Took a small break from my daily happiness things because I felt like I was the only one carrying the thread, and I felt like I was being really annoying. So to make up for that lost ground...
Summed up happiness of collective days: Despite being in a bad spot mentally recently, I did manage to kick ass at work and cover a lot of what I wanted to get done. I also had a major realization recently (see latest thread I made in The Lifestream) that really has helped me out and made me look at life more positively. Also, a lot of people have supported me and encouraged me in heartwarming ways in relation to that event, and I am very thankful because of that. Also, I am going to go to C2E2, which is a comic convention. I haven't gone to something like that since 2011, so I am excited to do something like that again even though I am more of an observer rather than a participant in situations like that.

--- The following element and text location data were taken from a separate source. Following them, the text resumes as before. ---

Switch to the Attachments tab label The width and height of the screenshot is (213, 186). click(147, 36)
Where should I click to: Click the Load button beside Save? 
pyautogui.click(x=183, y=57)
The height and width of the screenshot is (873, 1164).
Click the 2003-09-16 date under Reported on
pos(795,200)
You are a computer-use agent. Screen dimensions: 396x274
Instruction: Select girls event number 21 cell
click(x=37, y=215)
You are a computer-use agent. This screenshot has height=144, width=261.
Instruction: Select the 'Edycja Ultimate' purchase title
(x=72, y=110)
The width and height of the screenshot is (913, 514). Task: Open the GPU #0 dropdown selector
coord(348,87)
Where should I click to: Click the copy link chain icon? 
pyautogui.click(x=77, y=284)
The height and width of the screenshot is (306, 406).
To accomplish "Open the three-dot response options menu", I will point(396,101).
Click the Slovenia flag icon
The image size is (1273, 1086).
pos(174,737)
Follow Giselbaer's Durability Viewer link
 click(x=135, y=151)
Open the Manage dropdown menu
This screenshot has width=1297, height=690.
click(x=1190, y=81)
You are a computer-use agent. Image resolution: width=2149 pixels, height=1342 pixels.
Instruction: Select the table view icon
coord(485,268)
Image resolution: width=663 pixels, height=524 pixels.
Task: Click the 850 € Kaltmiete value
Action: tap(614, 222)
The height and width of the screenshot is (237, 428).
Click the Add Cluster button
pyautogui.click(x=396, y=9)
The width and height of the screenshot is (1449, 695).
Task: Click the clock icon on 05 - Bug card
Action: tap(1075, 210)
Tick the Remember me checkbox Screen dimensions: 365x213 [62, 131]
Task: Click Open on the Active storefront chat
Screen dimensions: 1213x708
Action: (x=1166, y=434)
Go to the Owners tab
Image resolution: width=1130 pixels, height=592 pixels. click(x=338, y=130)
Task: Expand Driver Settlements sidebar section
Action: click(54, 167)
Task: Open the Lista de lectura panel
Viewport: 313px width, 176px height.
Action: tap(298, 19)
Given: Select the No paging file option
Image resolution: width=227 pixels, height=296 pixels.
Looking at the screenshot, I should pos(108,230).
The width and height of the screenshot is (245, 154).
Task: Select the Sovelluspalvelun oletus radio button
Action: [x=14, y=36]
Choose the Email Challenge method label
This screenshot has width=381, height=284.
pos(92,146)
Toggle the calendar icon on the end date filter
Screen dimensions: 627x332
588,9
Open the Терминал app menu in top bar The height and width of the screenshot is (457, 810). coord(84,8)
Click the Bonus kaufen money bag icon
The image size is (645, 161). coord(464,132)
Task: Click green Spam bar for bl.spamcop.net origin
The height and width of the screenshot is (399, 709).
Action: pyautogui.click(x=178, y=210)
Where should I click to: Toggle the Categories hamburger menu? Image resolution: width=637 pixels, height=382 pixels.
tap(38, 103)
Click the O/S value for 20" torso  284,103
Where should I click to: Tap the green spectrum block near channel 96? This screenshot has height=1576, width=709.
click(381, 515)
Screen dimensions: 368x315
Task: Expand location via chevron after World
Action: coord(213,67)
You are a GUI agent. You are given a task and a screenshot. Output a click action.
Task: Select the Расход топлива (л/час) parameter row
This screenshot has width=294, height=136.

Today: Went to parents house. Sometimes my dad will come home kind of moody for work related reasons. I usually stay quiet and let him work things out. Not today. I assaulted him with happiness and a positive attitude and I think it rubbed off on him a bit. Also spread a lot of positivity online today. Some people are apparently shocked and think something is wrong with me, which amuses me. I even had a friend ask if I was being sarcastic. I suppose I shouldn't be surprised since I was recently very toxic online because I a bad mental place a week or two ago, as mentioned in the last paragraph. Also, sort of in general. Not going to worry about it, though! I'm sure I'll eventually get in a bad mood, but I'll cross that bridge when I get there. I feel good, and I want others to be happy.